Vnd vber diß / sind doch eines vngenannten Freyherrns von Wengen / Juncker Winßbeckens / Reinmars von Zweter / der ein Pfältzischer von Adel vnd bey Keyser Friedrichen dem ersten vnd Heinrichen dem sechsten auffgewartet hatt / Marners auch eines Edelmannes / Meister Sigeherrens / vnd anderer sachen noch verhanden / die manchen stattlichen Lateinischen Poeten an erfindung vnd ziehr der reden beschämen. Ich wil nur auß dem Walter von der Vogelweide / Keyser Philipses geheimen rahte / den Goldast anzeucht / einen einigen ort setzen; darauß leichtlich wird zue sehen sein / wie hoch sich selbige vorneme Männer / vngeachtet jhrer adelichen ankunfft vnd standes / der Poeterey angemaßet:

Nun sende vns Vater vnd Suhn den rechten Geist heraben /
Das wir mit deiner süssen füchte ein dürres hertze erlaben.
Vnkristenlichen dingen ist al al dui kristenheit so vol /
Swa kristentum ze siechhus lit da tut man jhm nicht wol.
Ihn dürstet sehre
Nach der lehre
Als er vom Rome was gewon
Der jhn da schancte
Vnd jhn da trancte
Als é da wurde er varende von.
Swas im da leides je gewar
Das kam von Symonis gar.
Vnd ist er da so fründebar
Das er engetar
Nicht sin schaden genügen.
Kristentum vnd Kristenheit
Der disü zwei zusamne sueit
Gelih lanc / gelih breit /
Lieb vnd leit
Der wolte auch das wir trügen
In kriste Kristenliches leben
Sit er vns vf eine gegeben
So suln wir vns nicht scheiden / &c.

Das nun von langer zeit her dergleichen zue vben in vergessen gestellt ist worden / ist leichtlicher zue beklagen / als die vrsache hiervon zue geben.
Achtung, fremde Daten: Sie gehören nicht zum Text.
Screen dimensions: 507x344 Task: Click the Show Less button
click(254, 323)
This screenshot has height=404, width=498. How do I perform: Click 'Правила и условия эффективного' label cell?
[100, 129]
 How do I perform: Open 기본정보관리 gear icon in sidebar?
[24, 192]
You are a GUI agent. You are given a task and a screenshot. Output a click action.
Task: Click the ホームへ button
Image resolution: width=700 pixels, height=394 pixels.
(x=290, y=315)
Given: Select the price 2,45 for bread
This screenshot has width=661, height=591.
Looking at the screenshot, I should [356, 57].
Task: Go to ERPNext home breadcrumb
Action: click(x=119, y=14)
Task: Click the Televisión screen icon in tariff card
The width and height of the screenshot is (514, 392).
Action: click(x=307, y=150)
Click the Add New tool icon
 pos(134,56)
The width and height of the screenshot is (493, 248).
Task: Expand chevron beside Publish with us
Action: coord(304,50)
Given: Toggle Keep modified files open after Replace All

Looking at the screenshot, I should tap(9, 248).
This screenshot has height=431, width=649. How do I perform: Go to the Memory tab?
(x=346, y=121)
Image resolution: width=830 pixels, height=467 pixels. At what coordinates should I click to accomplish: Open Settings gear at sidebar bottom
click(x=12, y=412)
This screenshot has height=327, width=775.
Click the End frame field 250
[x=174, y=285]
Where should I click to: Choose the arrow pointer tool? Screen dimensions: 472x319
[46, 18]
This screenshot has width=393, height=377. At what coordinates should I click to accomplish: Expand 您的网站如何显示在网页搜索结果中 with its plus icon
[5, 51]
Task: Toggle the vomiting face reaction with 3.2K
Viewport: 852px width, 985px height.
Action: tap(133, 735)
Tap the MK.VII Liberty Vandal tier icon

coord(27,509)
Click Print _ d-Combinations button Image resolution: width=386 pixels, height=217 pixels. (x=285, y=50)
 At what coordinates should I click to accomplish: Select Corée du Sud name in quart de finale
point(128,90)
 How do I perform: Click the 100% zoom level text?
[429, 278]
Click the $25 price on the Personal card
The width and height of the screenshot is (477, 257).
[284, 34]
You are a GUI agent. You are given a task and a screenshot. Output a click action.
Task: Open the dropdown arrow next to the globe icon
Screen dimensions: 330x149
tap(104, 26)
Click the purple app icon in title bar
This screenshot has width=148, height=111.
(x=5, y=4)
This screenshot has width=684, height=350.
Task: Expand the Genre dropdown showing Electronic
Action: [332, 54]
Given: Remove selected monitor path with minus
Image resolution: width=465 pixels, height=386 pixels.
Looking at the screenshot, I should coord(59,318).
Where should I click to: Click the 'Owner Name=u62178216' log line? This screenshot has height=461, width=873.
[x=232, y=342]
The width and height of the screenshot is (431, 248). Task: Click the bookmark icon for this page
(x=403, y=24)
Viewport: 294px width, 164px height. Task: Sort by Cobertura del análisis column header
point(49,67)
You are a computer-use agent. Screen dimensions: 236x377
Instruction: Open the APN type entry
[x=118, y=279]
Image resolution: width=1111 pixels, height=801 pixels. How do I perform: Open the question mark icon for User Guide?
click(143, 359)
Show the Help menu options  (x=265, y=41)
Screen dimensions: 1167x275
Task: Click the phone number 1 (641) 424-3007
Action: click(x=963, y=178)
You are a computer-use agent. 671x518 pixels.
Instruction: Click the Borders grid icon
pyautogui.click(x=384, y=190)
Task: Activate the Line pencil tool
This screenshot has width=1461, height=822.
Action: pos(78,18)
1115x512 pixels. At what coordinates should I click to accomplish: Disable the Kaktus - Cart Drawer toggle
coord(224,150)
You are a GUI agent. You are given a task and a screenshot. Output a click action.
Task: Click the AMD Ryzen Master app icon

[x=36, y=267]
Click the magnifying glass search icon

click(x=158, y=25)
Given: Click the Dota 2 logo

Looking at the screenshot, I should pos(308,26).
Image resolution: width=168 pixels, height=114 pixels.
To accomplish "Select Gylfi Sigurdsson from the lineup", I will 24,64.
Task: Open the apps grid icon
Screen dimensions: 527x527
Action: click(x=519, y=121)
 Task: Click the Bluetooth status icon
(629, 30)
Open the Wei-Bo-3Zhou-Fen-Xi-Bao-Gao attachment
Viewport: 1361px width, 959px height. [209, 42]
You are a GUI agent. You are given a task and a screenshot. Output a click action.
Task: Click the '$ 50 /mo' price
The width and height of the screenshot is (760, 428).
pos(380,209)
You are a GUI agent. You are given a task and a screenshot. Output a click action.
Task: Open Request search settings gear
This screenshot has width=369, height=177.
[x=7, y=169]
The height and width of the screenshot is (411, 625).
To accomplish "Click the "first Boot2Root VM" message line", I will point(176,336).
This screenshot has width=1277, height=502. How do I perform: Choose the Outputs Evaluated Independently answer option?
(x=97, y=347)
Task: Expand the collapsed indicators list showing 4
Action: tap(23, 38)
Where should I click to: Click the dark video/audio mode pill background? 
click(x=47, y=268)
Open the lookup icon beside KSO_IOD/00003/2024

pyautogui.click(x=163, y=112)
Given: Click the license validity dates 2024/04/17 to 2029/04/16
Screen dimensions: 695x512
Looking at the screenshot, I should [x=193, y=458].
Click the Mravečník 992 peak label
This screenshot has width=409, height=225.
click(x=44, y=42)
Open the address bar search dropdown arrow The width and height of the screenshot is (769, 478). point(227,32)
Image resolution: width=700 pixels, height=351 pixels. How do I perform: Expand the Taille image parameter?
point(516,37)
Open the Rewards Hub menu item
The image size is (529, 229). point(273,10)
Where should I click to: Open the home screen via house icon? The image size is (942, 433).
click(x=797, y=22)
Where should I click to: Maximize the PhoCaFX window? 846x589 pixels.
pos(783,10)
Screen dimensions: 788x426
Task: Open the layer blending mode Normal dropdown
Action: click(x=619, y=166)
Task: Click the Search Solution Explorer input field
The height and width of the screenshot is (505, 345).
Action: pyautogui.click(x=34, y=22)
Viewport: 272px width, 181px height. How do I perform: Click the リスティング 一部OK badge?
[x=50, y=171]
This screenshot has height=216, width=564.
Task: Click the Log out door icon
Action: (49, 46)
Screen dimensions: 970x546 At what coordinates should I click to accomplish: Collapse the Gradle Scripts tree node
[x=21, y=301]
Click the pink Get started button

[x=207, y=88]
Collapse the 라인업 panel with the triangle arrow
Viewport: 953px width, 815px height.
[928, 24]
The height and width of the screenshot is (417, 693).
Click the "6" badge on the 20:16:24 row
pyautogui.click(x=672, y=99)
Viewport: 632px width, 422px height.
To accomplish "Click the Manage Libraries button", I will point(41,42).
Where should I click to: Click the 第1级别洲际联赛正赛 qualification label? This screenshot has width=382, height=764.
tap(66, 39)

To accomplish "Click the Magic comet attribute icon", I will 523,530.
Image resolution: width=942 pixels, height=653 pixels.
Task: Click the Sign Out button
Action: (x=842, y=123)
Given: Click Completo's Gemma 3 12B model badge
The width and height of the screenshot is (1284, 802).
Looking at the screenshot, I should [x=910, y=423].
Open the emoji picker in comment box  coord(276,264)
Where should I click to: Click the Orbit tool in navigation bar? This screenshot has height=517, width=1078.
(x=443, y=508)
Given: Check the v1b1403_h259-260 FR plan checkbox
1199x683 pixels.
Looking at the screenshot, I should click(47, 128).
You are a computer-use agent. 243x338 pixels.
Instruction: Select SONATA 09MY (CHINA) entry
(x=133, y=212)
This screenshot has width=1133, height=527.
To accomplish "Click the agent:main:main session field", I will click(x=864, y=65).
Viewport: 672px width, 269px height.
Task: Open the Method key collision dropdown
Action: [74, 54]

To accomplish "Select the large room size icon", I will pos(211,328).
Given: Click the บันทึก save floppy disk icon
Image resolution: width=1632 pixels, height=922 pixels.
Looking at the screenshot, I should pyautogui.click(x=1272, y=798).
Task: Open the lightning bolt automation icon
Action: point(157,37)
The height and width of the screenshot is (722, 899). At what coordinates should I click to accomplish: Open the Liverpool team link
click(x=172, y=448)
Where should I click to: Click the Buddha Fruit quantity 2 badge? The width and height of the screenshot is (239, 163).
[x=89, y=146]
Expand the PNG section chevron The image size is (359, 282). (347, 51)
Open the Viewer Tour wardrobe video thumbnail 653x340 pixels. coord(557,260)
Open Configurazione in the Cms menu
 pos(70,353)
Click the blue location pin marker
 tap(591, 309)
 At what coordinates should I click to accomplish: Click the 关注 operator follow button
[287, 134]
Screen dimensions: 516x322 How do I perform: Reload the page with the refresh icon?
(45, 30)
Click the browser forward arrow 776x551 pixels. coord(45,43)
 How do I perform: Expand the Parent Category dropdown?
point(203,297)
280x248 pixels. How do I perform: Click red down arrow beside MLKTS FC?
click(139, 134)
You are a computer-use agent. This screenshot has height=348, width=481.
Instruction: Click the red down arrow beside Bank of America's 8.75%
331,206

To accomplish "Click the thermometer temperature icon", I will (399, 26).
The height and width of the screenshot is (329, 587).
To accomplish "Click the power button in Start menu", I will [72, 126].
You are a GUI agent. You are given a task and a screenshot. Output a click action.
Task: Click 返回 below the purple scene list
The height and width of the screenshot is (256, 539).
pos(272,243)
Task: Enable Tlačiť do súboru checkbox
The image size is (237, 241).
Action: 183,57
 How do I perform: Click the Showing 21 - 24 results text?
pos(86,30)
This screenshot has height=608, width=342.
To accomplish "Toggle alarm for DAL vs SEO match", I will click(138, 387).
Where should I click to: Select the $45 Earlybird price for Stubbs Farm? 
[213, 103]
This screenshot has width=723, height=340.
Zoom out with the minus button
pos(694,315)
Wiewol auch bey den Italienern erst Petrarcha die Poeterey in seiner Muttersprache getrieben hat / vnnd nicht sehr vnlengst Ronsardus; von deme gesaget wird / das er / damit er sein Frantzösisches desto besser außwürgen köndte / mit der Griechen schrifften gantzer zwölff jahr sich vberworffen habe; als von welchen die Poeterey jhre meiste Kunst / art vnd liebligkeit bekommen. Vnd muß ich nur bey hiesiger gelegenheit ohne schew dieses erinnern / das ich es für eine verlorene arbeit halte / im fall sich jemand an vnsere deutsche Poeterey machen wolte / der / nebenst dem das er ein Poete von natur sein muß / in den griechischen vnd Lateinischen büchern nicht wol durchtrieben ist / vnd von jhnen den rechten grieff erlernete hat; das auch alle die lehren / welche sonsten zue der Poesie erfodert werden / vnd ich jetzund kürtzlich berühren wil / bey jhm nichts verfangen können.